> EXERCISE INSTRUCTIONS:
Arrange the lines in the entries below, from the line containing "Click the user" through the line containing "point(377,90)", as a JSON list of strings with one string per line. Include both of those lines and leave out any blank lines.

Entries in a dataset
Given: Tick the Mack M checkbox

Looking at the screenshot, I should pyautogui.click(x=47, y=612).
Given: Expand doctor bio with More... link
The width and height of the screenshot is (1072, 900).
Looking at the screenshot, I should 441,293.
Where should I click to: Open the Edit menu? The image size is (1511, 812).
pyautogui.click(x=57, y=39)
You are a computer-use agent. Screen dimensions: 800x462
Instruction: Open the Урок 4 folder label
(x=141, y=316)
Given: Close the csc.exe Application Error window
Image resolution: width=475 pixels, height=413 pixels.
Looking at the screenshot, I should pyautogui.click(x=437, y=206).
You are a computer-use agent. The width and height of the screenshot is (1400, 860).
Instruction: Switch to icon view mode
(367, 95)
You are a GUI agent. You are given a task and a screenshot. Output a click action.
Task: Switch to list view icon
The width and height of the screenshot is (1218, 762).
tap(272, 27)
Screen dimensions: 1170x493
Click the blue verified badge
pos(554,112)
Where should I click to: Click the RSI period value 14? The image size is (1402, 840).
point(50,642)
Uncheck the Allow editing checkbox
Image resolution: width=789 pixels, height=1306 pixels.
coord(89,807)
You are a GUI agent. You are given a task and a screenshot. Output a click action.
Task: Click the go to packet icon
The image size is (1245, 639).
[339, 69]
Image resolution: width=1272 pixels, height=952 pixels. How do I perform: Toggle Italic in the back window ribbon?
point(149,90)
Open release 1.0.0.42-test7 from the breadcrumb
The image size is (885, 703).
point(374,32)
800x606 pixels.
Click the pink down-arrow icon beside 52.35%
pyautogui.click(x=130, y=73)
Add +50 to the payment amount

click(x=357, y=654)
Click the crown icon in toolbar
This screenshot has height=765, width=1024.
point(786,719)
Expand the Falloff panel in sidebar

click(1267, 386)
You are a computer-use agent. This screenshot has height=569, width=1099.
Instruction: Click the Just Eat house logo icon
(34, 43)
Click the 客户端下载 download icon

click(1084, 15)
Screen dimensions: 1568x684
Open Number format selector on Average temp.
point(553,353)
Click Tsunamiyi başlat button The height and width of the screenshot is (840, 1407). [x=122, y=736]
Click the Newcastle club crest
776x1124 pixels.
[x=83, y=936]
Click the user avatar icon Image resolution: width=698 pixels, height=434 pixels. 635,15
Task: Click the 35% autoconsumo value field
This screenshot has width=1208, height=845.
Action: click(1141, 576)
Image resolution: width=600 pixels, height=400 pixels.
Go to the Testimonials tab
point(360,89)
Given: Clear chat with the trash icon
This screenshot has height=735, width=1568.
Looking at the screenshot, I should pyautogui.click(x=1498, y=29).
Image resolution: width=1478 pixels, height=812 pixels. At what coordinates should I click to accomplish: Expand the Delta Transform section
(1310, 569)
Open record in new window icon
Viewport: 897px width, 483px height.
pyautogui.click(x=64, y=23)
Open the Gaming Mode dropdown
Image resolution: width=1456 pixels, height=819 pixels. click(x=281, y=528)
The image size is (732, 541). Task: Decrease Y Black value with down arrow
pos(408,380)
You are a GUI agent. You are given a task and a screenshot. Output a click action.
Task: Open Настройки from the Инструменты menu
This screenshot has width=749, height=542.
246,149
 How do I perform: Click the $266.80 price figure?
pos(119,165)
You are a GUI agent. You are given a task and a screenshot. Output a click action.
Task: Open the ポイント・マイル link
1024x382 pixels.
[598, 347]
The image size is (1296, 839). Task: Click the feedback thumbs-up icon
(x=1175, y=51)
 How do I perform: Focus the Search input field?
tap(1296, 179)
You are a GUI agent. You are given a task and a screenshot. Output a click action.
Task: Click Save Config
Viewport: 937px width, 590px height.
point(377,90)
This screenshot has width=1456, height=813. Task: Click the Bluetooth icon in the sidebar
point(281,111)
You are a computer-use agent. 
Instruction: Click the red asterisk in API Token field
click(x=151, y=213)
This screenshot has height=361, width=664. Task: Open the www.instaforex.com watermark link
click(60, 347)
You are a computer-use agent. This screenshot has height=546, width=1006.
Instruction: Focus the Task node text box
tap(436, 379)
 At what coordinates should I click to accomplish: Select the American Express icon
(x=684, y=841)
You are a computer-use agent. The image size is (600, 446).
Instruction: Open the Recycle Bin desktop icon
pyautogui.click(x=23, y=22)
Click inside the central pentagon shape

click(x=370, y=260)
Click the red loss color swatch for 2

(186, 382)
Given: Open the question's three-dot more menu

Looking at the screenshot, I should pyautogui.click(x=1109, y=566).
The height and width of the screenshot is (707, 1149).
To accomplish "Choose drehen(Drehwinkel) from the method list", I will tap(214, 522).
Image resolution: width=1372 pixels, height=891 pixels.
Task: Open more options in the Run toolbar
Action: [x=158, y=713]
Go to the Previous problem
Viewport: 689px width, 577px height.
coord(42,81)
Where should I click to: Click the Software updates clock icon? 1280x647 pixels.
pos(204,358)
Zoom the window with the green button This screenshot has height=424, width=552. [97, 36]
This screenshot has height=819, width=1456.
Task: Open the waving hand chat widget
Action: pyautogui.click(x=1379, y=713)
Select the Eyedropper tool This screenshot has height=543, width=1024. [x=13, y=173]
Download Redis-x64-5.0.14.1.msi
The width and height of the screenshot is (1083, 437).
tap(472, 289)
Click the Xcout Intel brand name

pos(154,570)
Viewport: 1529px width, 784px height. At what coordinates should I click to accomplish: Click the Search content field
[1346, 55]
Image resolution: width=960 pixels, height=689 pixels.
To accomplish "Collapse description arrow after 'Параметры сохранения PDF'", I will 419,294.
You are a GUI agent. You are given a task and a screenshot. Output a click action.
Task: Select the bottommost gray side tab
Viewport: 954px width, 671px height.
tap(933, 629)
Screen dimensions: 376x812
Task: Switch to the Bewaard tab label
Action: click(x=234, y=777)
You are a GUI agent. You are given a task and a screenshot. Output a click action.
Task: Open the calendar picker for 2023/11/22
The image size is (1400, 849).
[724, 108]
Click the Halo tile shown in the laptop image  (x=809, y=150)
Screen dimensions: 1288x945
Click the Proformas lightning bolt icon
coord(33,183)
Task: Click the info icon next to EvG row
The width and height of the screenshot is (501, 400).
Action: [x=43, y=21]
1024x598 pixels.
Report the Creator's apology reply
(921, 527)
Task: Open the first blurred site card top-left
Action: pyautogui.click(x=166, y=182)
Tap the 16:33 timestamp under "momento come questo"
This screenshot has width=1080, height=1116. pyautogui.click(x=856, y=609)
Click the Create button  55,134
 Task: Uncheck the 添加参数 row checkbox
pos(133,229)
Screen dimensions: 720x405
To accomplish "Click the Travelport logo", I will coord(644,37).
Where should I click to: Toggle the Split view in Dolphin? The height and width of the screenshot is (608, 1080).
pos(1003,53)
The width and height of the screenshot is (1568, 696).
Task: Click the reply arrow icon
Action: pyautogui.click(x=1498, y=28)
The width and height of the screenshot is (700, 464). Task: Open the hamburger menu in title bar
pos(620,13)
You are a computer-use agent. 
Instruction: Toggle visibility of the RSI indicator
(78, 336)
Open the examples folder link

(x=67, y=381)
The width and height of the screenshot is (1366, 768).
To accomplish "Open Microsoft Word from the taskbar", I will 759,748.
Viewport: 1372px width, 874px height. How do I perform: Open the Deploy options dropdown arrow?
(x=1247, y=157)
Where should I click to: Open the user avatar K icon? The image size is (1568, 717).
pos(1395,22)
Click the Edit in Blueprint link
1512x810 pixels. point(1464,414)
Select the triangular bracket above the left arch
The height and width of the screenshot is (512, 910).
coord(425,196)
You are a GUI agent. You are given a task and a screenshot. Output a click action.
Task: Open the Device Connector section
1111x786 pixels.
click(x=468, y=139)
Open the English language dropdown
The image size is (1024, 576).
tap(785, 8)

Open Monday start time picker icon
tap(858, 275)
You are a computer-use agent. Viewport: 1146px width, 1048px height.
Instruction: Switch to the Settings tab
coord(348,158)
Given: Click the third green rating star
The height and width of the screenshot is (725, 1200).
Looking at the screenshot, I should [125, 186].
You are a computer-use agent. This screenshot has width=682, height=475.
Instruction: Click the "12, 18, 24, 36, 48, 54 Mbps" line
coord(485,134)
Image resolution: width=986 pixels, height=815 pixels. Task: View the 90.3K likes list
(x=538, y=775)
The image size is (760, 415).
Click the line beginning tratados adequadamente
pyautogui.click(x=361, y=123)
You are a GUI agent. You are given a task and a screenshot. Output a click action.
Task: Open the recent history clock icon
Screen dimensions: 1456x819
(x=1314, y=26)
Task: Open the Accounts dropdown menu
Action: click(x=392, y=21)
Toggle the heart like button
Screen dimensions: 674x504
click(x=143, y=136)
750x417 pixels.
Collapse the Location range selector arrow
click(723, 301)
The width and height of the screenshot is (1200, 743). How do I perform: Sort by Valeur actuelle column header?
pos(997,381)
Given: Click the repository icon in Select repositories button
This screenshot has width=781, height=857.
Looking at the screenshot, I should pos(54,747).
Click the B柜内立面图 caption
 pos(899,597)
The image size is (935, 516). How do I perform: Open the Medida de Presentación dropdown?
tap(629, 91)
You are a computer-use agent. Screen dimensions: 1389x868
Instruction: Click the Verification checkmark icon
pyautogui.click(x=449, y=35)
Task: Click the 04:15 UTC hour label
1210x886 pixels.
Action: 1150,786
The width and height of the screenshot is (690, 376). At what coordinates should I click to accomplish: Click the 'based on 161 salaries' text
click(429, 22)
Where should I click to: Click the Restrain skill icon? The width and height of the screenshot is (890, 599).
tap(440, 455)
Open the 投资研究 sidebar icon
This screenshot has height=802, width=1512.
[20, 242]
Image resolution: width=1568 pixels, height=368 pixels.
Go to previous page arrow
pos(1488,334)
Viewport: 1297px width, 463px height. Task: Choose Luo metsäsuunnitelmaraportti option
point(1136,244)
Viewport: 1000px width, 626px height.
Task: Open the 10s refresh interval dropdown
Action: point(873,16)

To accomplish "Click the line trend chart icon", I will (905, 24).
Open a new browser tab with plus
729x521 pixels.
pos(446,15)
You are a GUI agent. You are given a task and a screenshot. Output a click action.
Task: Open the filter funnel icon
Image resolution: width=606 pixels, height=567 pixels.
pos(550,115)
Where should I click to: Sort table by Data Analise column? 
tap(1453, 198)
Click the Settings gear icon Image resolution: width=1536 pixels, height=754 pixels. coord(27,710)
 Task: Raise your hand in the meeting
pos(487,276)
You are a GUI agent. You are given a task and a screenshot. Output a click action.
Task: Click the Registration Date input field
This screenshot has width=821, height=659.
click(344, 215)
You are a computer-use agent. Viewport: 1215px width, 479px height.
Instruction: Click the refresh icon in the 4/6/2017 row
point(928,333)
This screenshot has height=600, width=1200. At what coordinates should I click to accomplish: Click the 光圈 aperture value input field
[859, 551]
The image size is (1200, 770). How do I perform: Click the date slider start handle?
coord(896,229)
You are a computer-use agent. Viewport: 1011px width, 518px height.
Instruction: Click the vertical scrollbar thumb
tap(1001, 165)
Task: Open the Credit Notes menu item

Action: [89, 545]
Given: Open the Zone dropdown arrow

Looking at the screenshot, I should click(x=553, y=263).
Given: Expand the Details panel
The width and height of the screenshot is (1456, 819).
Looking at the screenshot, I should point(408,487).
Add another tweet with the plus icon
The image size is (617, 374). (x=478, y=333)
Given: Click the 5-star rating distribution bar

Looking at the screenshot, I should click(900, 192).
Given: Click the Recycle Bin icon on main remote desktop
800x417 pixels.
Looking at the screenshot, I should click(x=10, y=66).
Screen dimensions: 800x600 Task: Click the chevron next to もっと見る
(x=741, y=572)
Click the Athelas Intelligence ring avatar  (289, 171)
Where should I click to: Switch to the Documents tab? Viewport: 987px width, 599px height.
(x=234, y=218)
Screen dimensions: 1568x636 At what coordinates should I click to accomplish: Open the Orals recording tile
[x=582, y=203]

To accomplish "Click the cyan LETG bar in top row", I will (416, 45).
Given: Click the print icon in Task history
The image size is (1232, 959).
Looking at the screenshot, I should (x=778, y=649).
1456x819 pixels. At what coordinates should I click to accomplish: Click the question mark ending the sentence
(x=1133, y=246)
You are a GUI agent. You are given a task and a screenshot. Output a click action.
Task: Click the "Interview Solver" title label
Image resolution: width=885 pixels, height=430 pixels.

> THE RESPONSE:
[
  "Click the user avatar icon Image resolution: width=698 pixels, height=434 pixels. 635,15",
  "Task: Click the 35% autoconsumo value field",
  "This screenshot has width=1208, height=845.",
  "Action: click(1141, 576)",
  "Image resolution: width=600 pixels, height=400 pixels.",
  "Go to the Testimonials tab",
  "point(360,89)",
  "Given: Clear chat with the trash icon",
  "This screenshot has height=735, width=1568.",
  "Looking at the screenshot, I should pyautogui.click(x=1498, y=29).",
  "Image resolution: width=1478 pixels, height=812 pixels. At what coordinates should I click to accomplish: Expand the Delta Transform section",
  "(1310, 569)",
  "Open record in new window icon",
  "Viewport: 897px width, 483px height.",
  "pyautogui.click(x=64, y=23)",
  "Open the Gaming Mode dropdown",
  "Image resolution: width=1456 pixels, height=819 pixels. click(x=281, y=528)",
  "The image size is (732, 541). Task: Decrease Y Black value with down arrow",
  "pos(408,380)",
  "You are a GUI agent. You are given a task and a screenshot. Output a click action.",
  "Task: Open Настройки from the Инструменты menu",
  "This screenshot has width=749, height=542.",
  "246,149",
  " How do I perform: Click the $266.80 price figure?",
  "pos(119,165)",
  "You are a GUI agent. You are given a task and a screenshot. Output a click action.",
  "Task: Open the ポイント・マイル link",
  "1024x382 pixels.",
  "[598, 347]",
  "The image size is (1296, 839). Task: Click the feedback thumbs-up icon",
  "(x=1175, y=51)",
  " How do I perform: Focus the Search input field?",
  "tap(1296, 179)",
  "You are a GUI agent. You are given a task and a screenshot. Output a click action.",
  "Task: Click Save Config",
  "Viewport: 937px width, 590px height.",
  "point(377,90)"
]